Второй участник этой аварийной посадки – Ушаков – описал ее так:

Вдоль берега шла узкая полоска сравнительно ровного льда. На этой полоске и произошел первый удар, после которого машина взмыла вверх. Ударом снесло правую лыжу. Пилот выбил обледеневшее стекло своей кабины и привел машину на ту же площадку, вторым ударом снес левую лыжу и после этого, выключив мотор, бросил машину на фюзеляж таким образом, что она скользнула по небольшой ледяной площадке. Раздался треск. В боковое окно я заметил летящие куски и ждал, когда машина ударится в торос. Но этого не случилось. Машина остановилась... Механик и я были невредимы...

Итак, честь и хвала летчику, который «в усложненных метеоусловиях» ценою разбитого самолета спас жизнь экипажу?

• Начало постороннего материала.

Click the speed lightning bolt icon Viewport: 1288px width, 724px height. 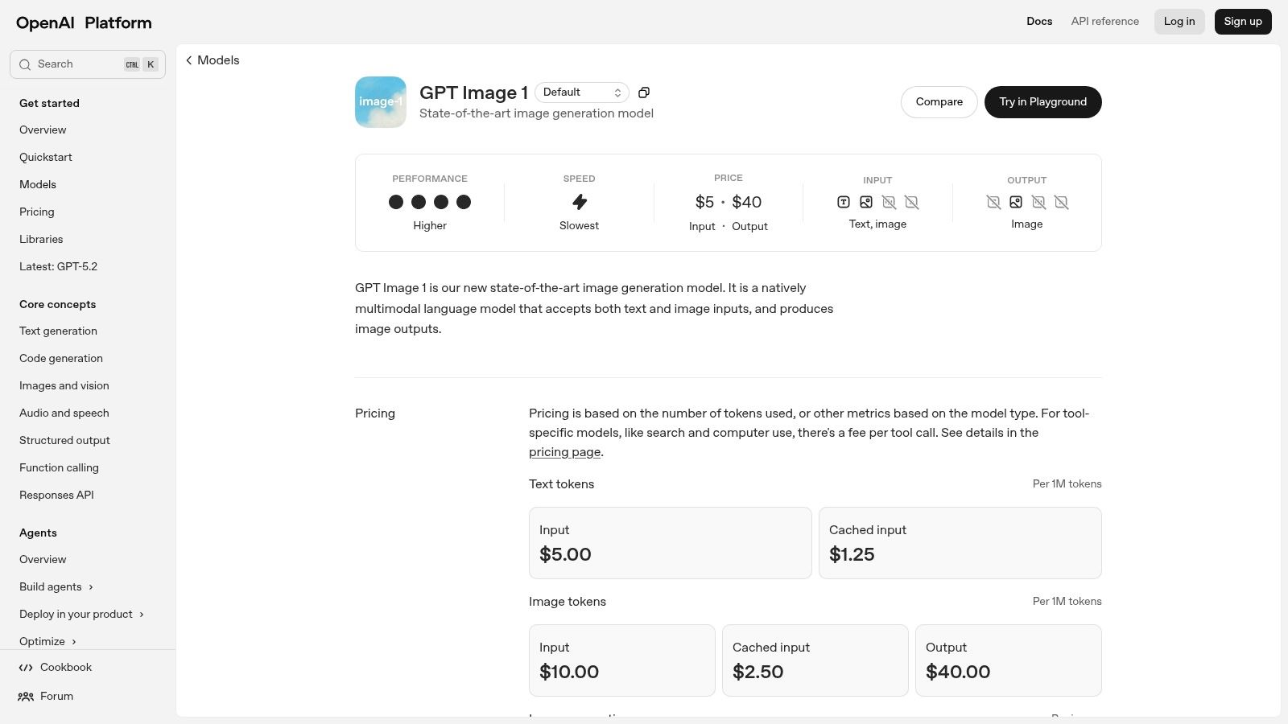(580, 202)

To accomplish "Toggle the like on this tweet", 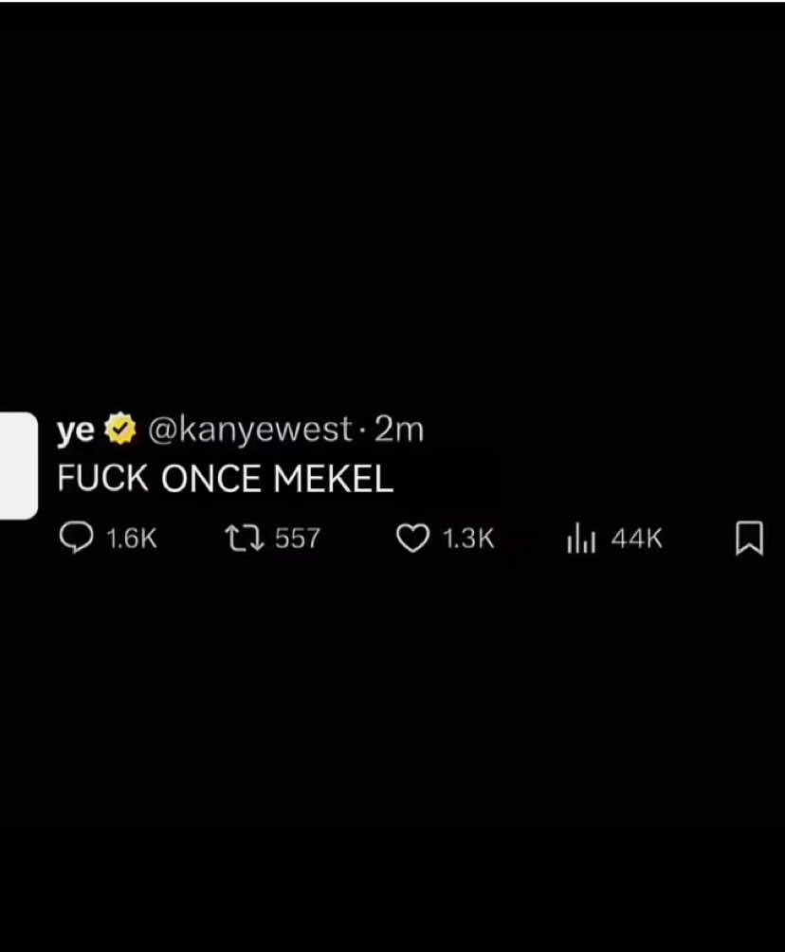I will pos(411,538).
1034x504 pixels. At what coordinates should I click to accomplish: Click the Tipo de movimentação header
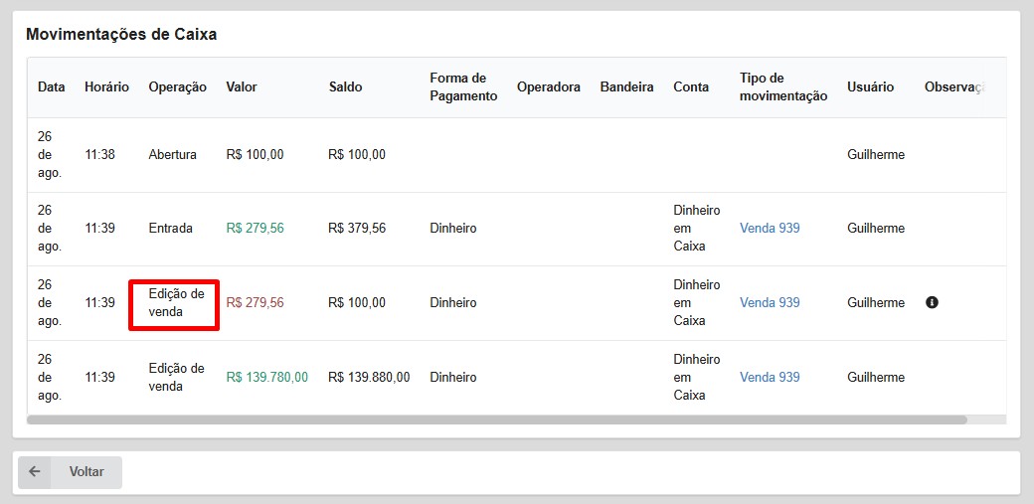[x=782, y=86]
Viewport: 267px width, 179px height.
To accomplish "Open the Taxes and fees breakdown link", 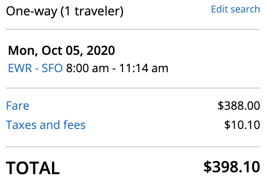I will (46, 125).
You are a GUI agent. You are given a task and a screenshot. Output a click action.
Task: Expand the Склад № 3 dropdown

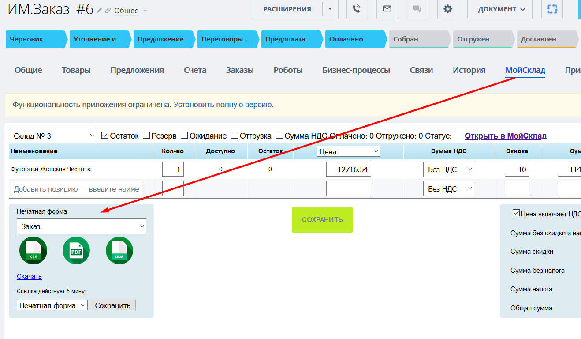[53, 136]
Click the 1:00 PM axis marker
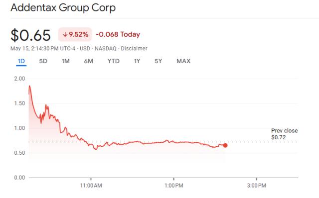 click(174, 186)
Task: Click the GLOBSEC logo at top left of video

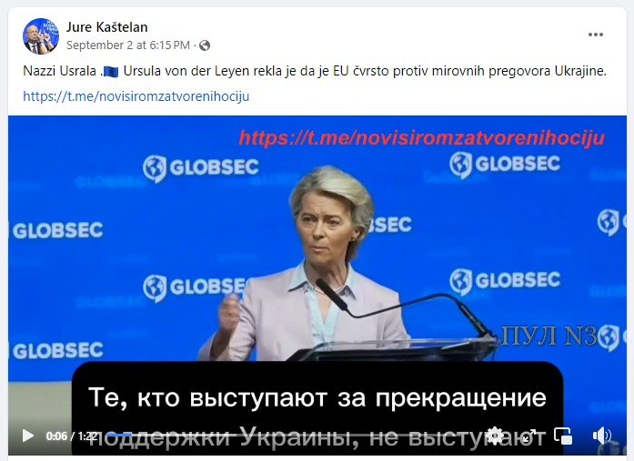Action: click(200, 167)
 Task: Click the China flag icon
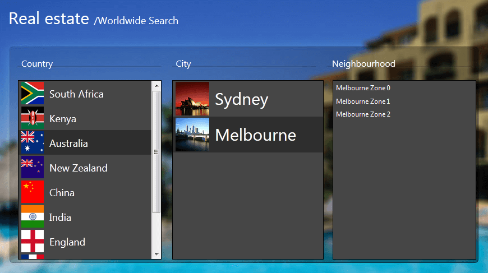[x=32, y=192]
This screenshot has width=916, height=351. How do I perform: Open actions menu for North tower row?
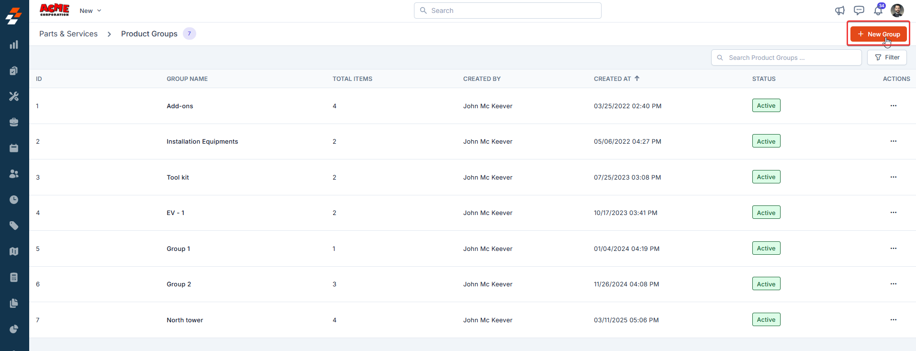893,320
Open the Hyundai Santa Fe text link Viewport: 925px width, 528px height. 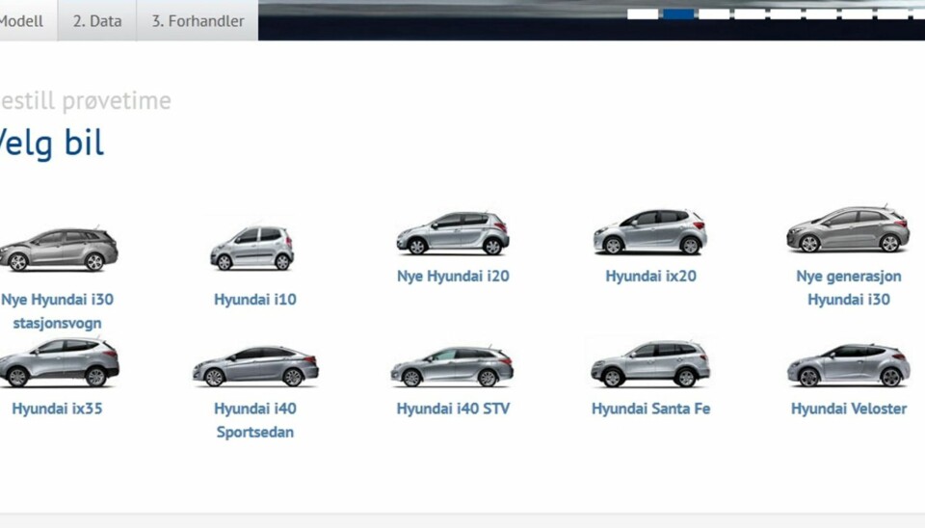650,409

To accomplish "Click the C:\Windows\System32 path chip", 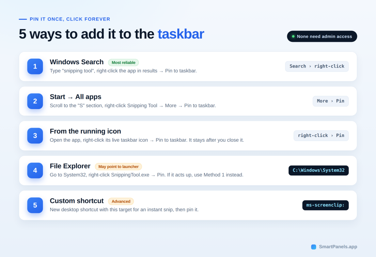I will 319,170.
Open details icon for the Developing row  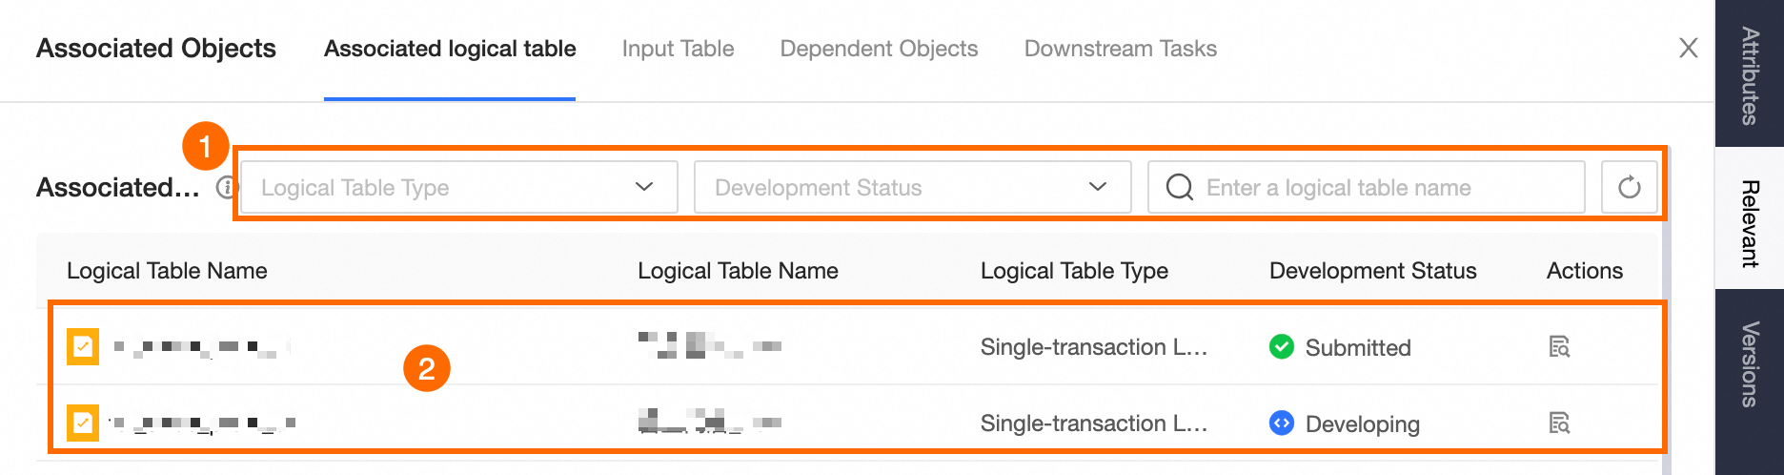click(1559, 423)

Смеем утверждать: метеоусловия были не столь уж усложненными, если пилот видел внизу полосу, свободную от торосов, и черный берег, а самое главное, сумел сделать еще один заход на посадку после первого удара – привел машину на ту же площадку. Да и Ушаков хорошо видел в маленькое боковое окно, что вдоль берега шла узкая полоска сравнительно ровного льда.

Самолет бежит. В глазах потемнело... – почему потемнело, почему разбито лицо о приборную доску, если самолет бежит и не сталкивается ни с каким препятствием? Ведь Ушаков ждал, когда машина ударится в торос. Но этого не случилось. Машина остановилась.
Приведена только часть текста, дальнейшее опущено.